I'll try to enable ftrace but when I added a couple of printk, the
issue was gone.
Let's see what my device can handle.

The 40s is not a global cycle when everything falls apart. I added a
simple test that printed an error when the expected value wasn't
right. And each time a different port was failing in a fixed but
unsynchronized rhythm. Even with disconnected ports.
It looks like the switch "internal job queue" overflows and we get the
null or random data. And that gives the switch a little time to
process the queue. After that, the queue fills up again and we have
the same behavior. Accessing the unused register might simply consume
a lot of "extra loops". It looks like an exaggerated variant of the
same issue. Or not.

> Let's please restrict the investigation to registers which we expect to
> give well-defined values though - unused or otherwise inactive registers
> may very well give us junk, but it is harder to argue that this is a
> bug. Anyway, this seems pretty easy to reproduce, so I don't think you
> need to go down that path :-)

I also believe that we need to stick to registers that should return
good values. But while the indirect registers are failing, you can
also dump
some other switch registers and it should also return some junk data.
I didn't test it but I believe that's what will happen.

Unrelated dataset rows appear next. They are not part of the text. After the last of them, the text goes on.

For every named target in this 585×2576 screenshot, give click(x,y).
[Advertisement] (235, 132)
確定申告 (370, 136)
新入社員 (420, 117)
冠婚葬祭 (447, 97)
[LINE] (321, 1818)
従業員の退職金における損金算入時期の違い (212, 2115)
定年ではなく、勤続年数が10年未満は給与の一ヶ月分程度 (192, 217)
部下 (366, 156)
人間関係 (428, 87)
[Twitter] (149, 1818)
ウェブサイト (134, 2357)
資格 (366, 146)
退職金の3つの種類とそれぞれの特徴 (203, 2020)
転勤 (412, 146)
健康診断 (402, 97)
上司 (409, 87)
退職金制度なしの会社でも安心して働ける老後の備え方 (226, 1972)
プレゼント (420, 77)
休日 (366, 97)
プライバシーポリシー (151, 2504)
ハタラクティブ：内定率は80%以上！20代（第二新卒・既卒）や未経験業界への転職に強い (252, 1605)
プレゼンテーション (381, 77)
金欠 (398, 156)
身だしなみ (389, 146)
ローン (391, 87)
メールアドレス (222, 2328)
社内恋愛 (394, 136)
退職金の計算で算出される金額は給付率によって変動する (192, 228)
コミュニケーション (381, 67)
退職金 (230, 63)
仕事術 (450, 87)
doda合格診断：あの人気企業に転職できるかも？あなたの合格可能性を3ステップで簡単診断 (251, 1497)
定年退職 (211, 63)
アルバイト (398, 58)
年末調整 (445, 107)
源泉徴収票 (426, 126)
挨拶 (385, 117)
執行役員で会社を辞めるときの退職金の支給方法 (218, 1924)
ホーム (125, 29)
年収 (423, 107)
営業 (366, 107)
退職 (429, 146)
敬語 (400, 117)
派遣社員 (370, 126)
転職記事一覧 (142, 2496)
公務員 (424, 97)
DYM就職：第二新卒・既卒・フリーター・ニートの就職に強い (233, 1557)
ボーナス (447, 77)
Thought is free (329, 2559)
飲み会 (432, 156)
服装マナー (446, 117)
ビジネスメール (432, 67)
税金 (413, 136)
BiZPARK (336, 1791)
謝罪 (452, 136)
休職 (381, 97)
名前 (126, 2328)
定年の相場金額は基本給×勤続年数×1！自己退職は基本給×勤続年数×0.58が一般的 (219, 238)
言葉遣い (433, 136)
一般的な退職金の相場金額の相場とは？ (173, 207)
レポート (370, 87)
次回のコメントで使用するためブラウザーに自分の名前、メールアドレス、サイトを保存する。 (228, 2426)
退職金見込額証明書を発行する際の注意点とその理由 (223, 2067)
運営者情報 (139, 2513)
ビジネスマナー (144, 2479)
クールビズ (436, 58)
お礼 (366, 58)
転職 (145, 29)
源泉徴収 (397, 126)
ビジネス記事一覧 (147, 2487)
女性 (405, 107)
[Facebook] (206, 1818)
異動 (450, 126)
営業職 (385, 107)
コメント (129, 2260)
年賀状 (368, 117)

> Overall we probably need some stricter locking but I want to spend some
> time on this before just sending a big-fat-lock solution to the
> list. I didn't try your patch yet due to other items in my inbox today.

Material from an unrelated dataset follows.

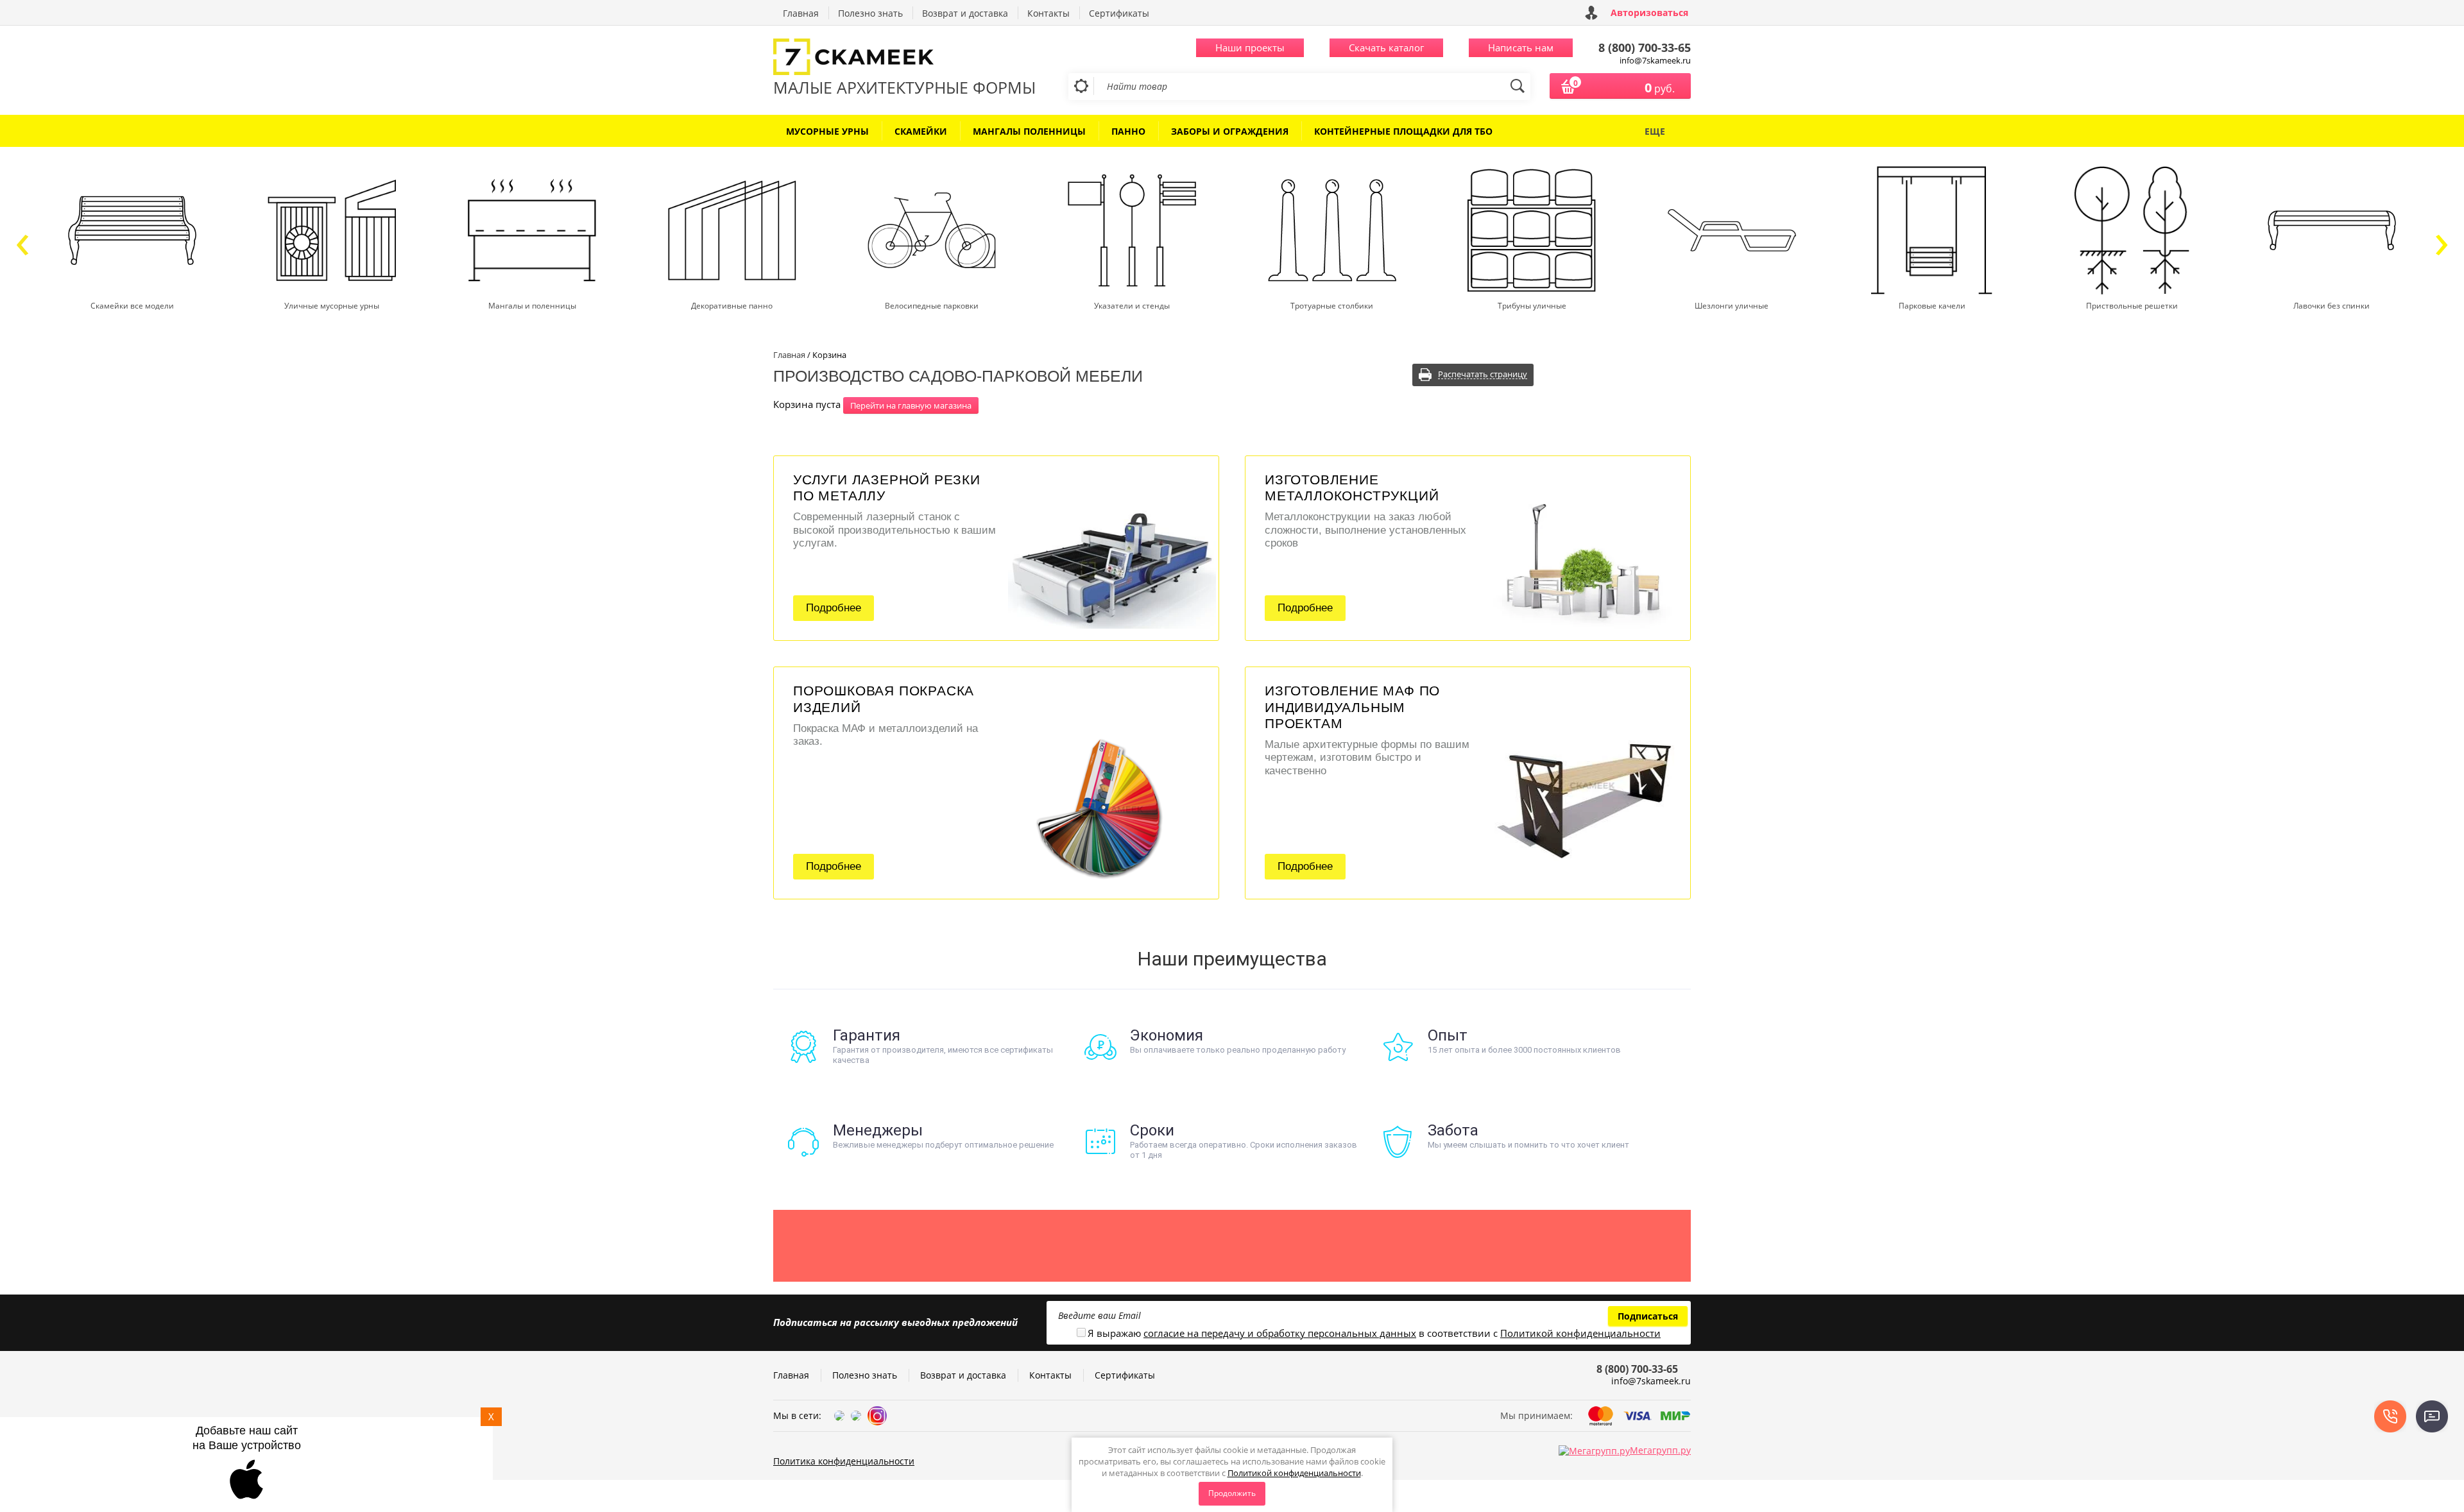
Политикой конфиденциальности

If nothing serializes the access to the indirect registers, the lock
is needed. Your traces show that two reads will collide.
The regmap also has its own lock by default and I also lock the mdio
during a regmap_read/write. I don't believe an extra lock will do.
I guess we'll need to slow the regmap access, although it wasn't enough for me.

Maybe the switch is yelling an interruption we are ignoring. This is
another interesting thing to check.

---
Luiz